To an extent they were correct in 2013 when there was massive offloading from the big gold ETFs partly countering the really strong demand from China. But readily available gold from this source has hugely diminished this year while Chinese demand has again been seen to pick up and India is coming back into the fray in a massive way (although perhaps in quantities to worry the Indian government again sufficiently to seek new import restrictions—we shall see.)
What of supply? CPM Group in New York is predicting yet another year of new mined supply growth in 2015 as projects and expansions already in the pipeline reach full capacity, but sees a downturn further ahead without a big gold price increase. Others foresee the downturn in production beginning to impact earlier with peak gold seen in the current year. But in either case any increase in mine supply has been more than counterbalanced by a sharp fall in scrap supplies as those who had been prompted into selling their family heirlooms have mostly already done so and anyway the lower gold prices have made this much less attractive.
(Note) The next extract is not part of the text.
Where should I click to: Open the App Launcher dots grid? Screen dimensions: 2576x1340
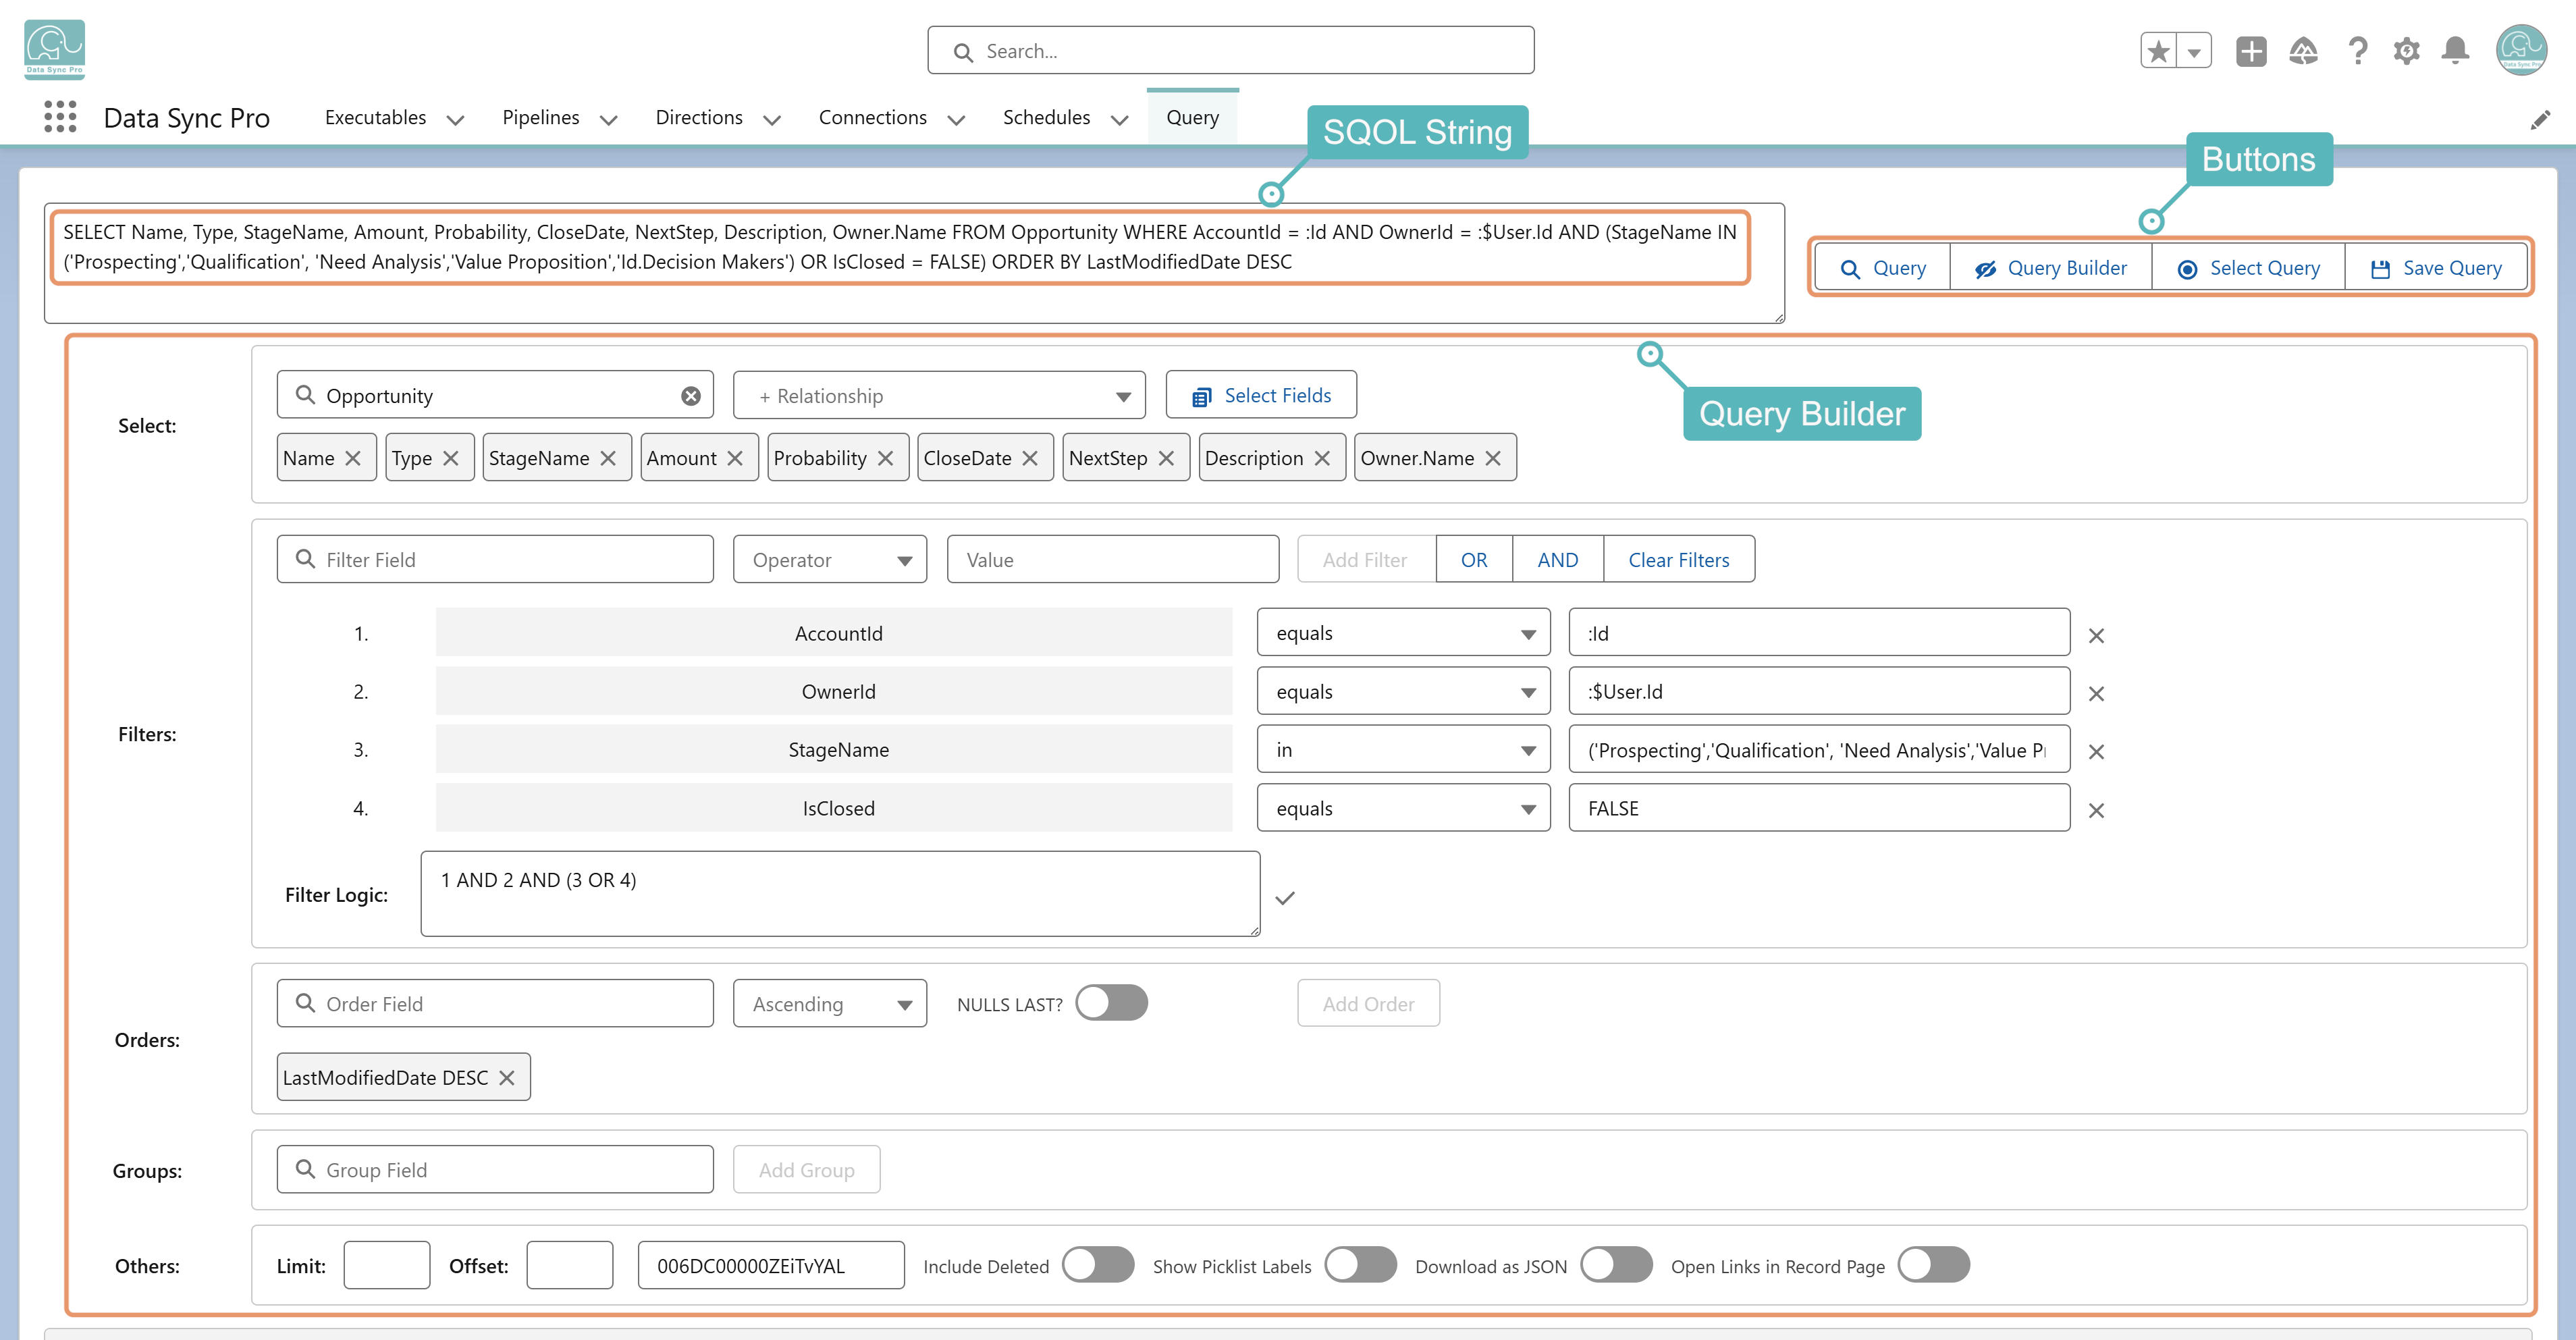point(60,117)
There are other factors out there suggesting that gold could really be at or near its bottom this time around. Gold Forward (GOFO) rates have been suggesting a physical shortage of metal for some time now. Central banks have been continuing to buy, although the biggest recent buyer, Russia, is perhaps being brought to its financial knees by low oil prices and economic sanctions (all engineered by the U.S. in Russian eyes). This may well limit purchases going forward and some are suggesting it could start liquidating some of its gold to help try and prop up the ruble. One suspects this might only happen as a last resort as President Putin is a strong believer in gold's value as overriding that of its currency reserves. Also never underestimate Russia's capacity for surviving long periods of economic travail. One doubts if the current economic situation will deter President Putin in his moves to protect what he sees as ethnic Russian populations in the old Russian controlled- but now independent—states. Headlines in Western media may well suggest Russia is on the brink of economic collapse, but is this just wishful thinking by those opposed to President Putin's policies and by the U.S. in particular. We shall see how this one plays out probably by the year end.
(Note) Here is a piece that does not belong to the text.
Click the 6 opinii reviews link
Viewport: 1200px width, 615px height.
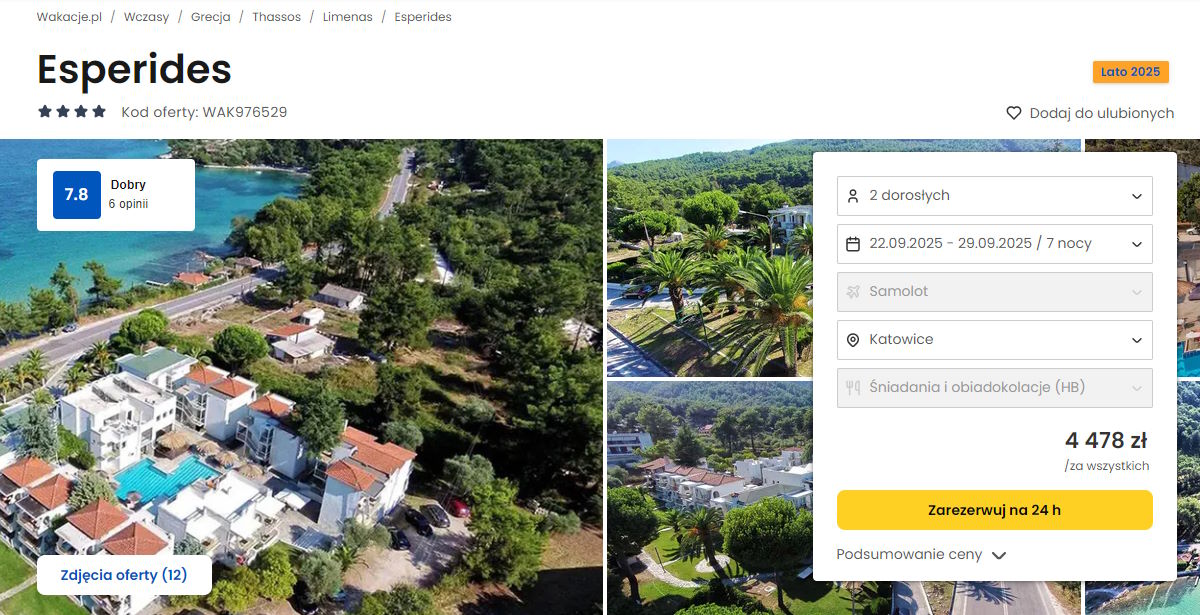pos(129,204)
So what else is out there either pro or anti gold? Nervousness is beginning to build on major stock exchanges. The almost unprecedented rise in general stock prices has made gold and gold stock investment less and less attractive over the past three years. There is perhaps the beginning of a perception that this is nearing or at its end and is also showing up in the beginnings of a recovery building in mining stocks as investors chase real bargain prices.
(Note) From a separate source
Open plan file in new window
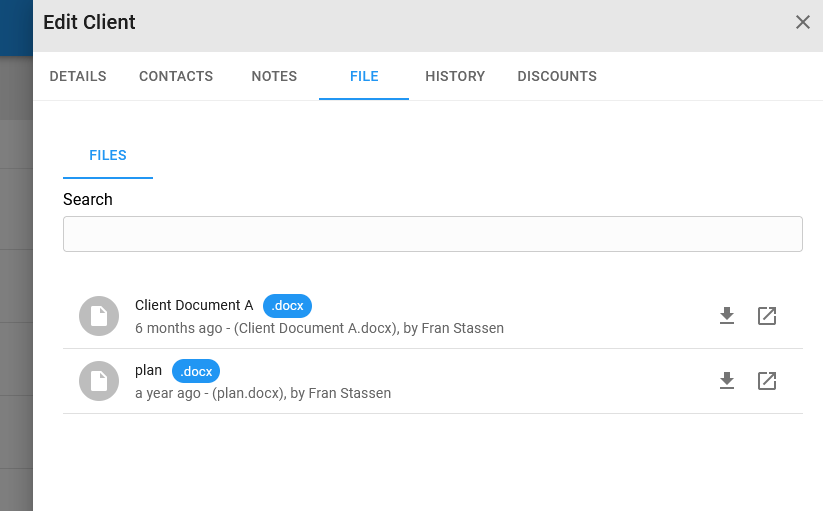823x511 pixels. point(767,381)
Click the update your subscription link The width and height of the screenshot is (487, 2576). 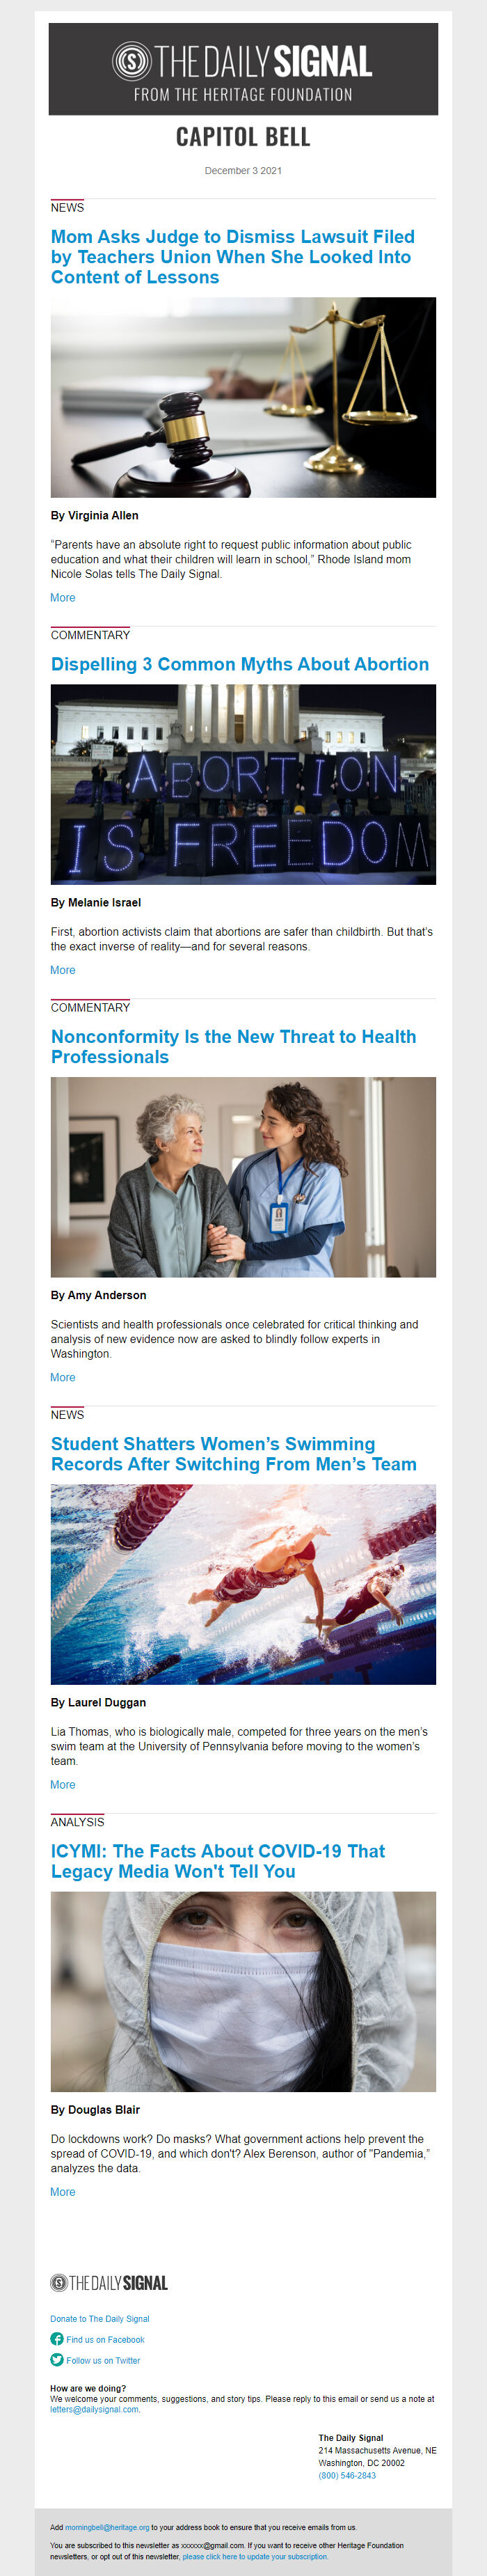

There has also been a certain amount of resilience in the gold price around the $1,200 mark. The market seems to be looking for a true breakout above or below this level. At the moment we would favour an upwards breakout, but trading gets increasingly thin as Christmas approaches which can make for strange anomalies resulting from determined players in such markets – and recently most of such action has been to drive the price downwards.
As we've noted before, the fundamentals seem to suggest that gold will move significantly upwards rather than downwards in the short to medium term—but then many respected analysts have been predicting a gold price bottom throughout the past three years of price decline. Will this just be another such occasion?